_What you are asked to do_
Restate the data exactly as given and keep the pictures out.
-----
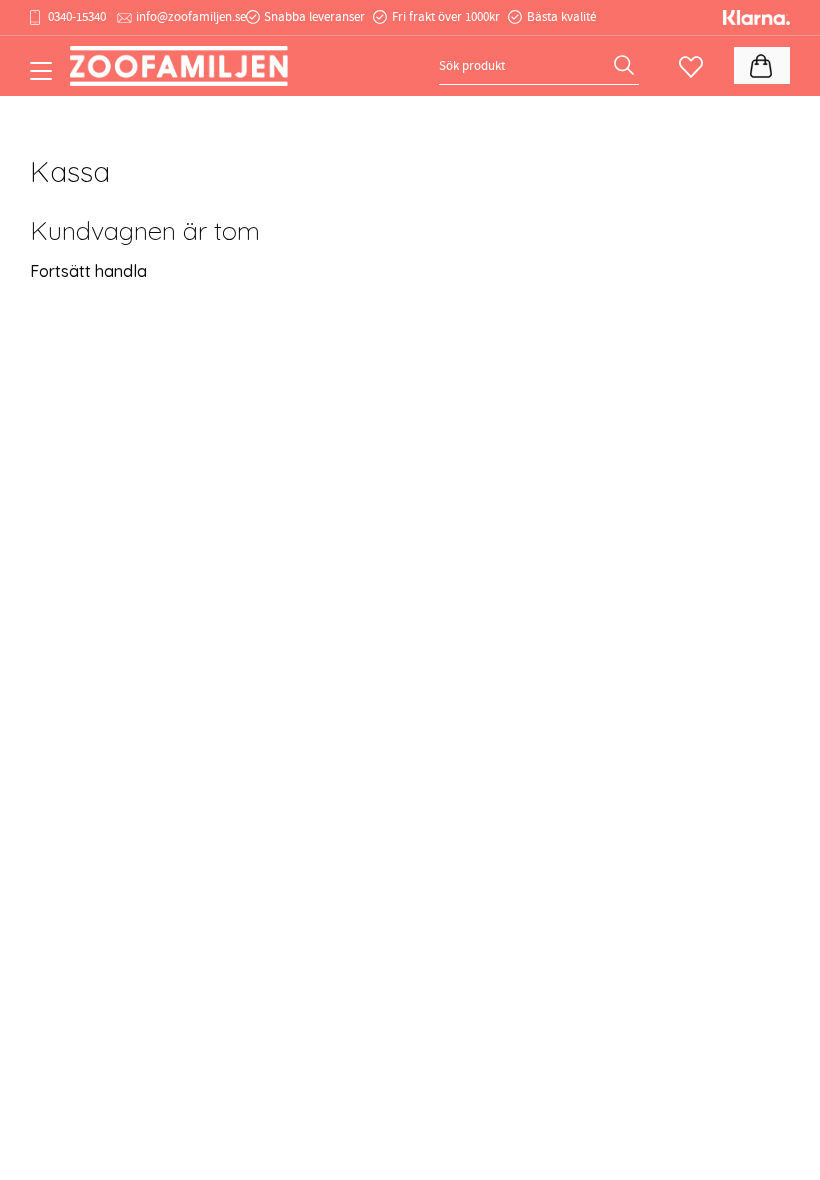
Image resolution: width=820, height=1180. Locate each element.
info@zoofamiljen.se (191, 17)
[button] (47, 78)
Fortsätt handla (88, 271)
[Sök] (626, 66)
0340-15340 (77, 17)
-----
_Solution to the exercise_
Image resolution: width=820, height=1180. Locate each element.
info@zoofamiljen.se (191, 17)
[button] (47, 78)
Fortsätt handla (88, 271)
[Sök] (626, 66)
0340-15340 (77, 17)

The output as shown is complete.